This business dispute case is presently before the Court pursuant to the diversity statute, 28 U.S.C. § 1332(a). Diversity jurisdiction requires an amount in controversy in excess of $75,000 and "complete diversity, i.e., none of the defendants can be citizens of the same state as any of the plaintiffs." Strawbridge v. Curtiss, 7 U.S. (3 Cranch) 267, 267-78, (1806), 28 U.S.C. § 1332(a). Here, Plaintiff Haytham ElZayn is an Ohio resident and one of the members of Defendant Allegiance Administrators, LLC is an Ohio citizen. Because the Court has an "unflagging duty to verify that it has jurisdiction over the case before it," the Court ordered the parties to brief the issue of whether this case should be dismissed for lack of jurisdiction. Naji v. Lincoln, 665 F. App'x 397, 399-400 (6th Cir. 2016) (citing Thornton v. Sw. Detroit Hosp., 895 F.2d 1131, 1133 (6th Cir. 1990)).
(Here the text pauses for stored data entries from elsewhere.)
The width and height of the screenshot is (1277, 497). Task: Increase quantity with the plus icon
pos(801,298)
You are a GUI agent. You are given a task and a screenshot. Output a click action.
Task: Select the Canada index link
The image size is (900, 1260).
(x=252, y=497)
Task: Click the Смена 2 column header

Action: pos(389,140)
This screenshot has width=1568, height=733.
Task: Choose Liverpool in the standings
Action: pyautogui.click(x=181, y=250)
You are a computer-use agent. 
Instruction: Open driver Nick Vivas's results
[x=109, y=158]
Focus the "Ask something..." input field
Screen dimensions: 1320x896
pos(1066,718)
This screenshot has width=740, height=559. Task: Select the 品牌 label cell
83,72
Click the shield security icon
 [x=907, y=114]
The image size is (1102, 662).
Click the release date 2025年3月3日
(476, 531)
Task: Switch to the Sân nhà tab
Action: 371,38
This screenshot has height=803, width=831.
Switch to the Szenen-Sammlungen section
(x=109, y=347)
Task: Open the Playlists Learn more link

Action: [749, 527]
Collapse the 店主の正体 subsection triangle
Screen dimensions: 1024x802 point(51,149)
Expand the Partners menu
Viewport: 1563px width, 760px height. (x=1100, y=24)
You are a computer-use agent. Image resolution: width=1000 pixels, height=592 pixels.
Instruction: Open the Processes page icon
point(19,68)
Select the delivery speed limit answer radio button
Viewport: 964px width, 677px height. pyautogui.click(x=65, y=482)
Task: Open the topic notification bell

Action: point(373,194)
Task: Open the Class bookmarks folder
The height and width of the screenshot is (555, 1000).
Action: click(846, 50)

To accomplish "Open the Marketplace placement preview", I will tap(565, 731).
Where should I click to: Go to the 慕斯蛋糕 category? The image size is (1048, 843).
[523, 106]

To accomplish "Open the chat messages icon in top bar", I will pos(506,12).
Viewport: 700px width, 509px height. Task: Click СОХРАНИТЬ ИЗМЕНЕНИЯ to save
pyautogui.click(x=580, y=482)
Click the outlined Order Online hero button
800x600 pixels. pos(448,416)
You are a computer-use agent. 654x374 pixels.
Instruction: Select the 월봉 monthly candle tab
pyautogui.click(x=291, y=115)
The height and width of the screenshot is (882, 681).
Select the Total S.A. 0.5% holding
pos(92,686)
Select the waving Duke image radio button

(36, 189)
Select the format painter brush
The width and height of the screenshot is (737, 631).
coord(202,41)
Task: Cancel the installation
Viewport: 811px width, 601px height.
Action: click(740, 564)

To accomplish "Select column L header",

That briefing is now complete. After due review, the Court determines that complete diversity is lacking and that realignment would not cure the lack of complete diversity. Accordingly, dismissal without prejudice for lack of jurisdiction is required. An explanation of the Court's decision follows.

I. BACKGROUND

Mr. ElZayn, an Ohio resident, is the owner and President of Plaintiff Dealer VSC, Ltd. Dealer VSC is an Ohio limited liability company. Defendant Tricor Automotive Group U.S., Inc. ("TAGUS") is an Indiana corporation. Defendant Joseph Campbell is TAGUS' President.

Dealer VSC merged with TAGUS in April 2018 to create Defendant Allegiance Administrators, an Ohio limited liability company focusing on vehicle service contracts. Dealer VSC and TAGUS are Allegiance's only members. Dealer VSC owns 45% of Allegiance and TAGUS owns 55%.

Mr. ElZayn and Allegiance executed an "Agreement for Purchase and Sale of Personal Goodwill" ("Goodwill Agreement") concurrent with the merger paperwork. Pursuant to the Goodwill Agreement, Mr. ElZayn is Allegiance's CEO. Defendant Brian Leslie, a Connecticut resident, is Allegiance's CFO.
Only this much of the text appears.